A Great Conjunction is when Jupiter and Saturn reach the closest point in their orbit, and appear mere degrees apart, as one bright star from Earth. 21 December 2020 will be the first Great Conjunction in 400 years and the closest since 1226. The next will be in 2080.
Jupiter and Saturn are the two largest planets in our solar system. Both are gas giants over nine times the diameter of Earth and the furthest planets from Earth we can see with the naked eye.
Seeing Uranus, Neptune or Pluto requires a telescope. Jupiter takes 12 earth-years to orbit the sun, Saturn takes 30. During the Great Conjunction, they appear 1° apart with a naked eye and 5° with a telescope.

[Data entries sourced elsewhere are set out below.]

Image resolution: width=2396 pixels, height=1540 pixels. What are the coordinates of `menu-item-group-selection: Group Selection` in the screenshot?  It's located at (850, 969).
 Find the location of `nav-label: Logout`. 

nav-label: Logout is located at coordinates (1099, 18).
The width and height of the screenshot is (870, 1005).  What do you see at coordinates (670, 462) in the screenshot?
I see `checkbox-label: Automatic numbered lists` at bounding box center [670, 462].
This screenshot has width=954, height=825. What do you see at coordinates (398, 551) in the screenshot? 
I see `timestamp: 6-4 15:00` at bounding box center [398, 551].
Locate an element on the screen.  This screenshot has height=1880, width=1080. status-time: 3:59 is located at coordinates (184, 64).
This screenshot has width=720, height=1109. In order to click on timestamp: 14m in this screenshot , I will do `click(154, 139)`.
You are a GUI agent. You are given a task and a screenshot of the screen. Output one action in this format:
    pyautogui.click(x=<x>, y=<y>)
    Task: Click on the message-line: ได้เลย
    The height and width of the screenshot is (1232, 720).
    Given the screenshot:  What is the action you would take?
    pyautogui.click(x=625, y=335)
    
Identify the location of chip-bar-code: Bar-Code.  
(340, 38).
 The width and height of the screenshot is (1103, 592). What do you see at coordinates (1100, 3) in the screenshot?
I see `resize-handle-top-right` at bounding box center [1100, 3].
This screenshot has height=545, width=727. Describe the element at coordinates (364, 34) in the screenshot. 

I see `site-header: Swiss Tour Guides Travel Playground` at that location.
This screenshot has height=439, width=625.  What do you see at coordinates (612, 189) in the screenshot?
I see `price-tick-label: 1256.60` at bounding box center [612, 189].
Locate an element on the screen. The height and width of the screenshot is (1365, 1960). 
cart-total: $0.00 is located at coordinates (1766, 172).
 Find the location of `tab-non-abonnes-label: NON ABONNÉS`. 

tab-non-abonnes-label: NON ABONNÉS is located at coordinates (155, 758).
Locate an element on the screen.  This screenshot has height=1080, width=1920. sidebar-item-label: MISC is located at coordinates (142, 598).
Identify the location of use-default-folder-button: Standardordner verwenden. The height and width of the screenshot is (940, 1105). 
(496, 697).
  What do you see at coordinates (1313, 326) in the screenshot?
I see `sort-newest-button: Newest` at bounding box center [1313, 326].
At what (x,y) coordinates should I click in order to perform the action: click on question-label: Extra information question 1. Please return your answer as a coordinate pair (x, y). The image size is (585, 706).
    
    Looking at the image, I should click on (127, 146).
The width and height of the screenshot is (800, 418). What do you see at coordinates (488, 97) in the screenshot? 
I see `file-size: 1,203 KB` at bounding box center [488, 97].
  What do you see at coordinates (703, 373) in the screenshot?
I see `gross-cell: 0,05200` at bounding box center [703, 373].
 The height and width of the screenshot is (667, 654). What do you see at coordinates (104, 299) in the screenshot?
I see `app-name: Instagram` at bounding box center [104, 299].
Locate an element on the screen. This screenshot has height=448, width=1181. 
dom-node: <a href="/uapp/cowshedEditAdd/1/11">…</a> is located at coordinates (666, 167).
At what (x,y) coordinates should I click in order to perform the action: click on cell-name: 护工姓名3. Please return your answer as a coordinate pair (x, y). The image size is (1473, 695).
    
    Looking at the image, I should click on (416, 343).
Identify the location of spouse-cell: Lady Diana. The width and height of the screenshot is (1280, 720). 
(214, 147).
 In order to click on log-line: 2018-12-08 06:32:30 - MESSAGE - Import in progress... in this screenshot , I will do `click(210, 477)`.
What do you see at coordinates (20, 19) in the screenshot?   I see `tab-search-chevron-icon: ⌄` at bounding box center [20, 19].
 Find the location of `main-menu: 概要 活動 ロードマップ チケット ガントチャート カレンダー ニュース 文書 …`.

The Great Conjunction of 2020 will take place on the Winter/Summer Solstice and be best visible in the Northern Hemisphere. The planets will appear in the southwest, with Saturn being above/left of Jupiter in the Northern Hemisphere and below/right in the Southern. With binoculars, you can see Jupiter’s four Galilean moons – Callisto, Europa, Ganymede and Io. With a telescope, you can catch all 75 of its moons and the ‘Great Red Spot’. The conjunction will be visible one hour after sunset.
We know of older conjunctions from astronomical records left by the Babylonians, Greeks, Romans and early modern Europeans. Many, however, were either too shrouded or close to the sun to be visible from Earth.
Largest visible recorded Great Conjunctions:
- 1st March 1793 BC – 0.02°, the closest recorded conjunction.
- 6 March 372 – 0.03°
- 6 March 372, 0.1°
- 13 September 709 – 0.1°
- 4 March 1226 – 0.03°
- 25 August 1523 – 0.1°
- 16 July 1623 – 0.08°
- 21 December 2020 – 0.01°
Polish astronomers observed the Great Conjunction of 1523 from the Krakow Academy and used it to prove Copernicus’s heliocentric model.
The last Great Conjunction was in 1623, in the early days of the telescope. Jupiter and Saturn appeared 0.08° apart. 2020’s conjunction will be even closer, and the near since 1226 when the hordes of Genghis Khan were ravaging Asia and Saint Francis was in the last year of his life.
Johannes Keppler, the famed German astronomer, suggested in 1614 that the (minor) conjunction of 7 BC was the Star of Bethlehem attested in the Bible. Modern scholarship suggests it is most likely the ‘Star’ was an eclipse of Jupiter by the Moon around 14 April 6 BC, which would have appeared in the west of Judah and thus led the Three Wise Men from the east.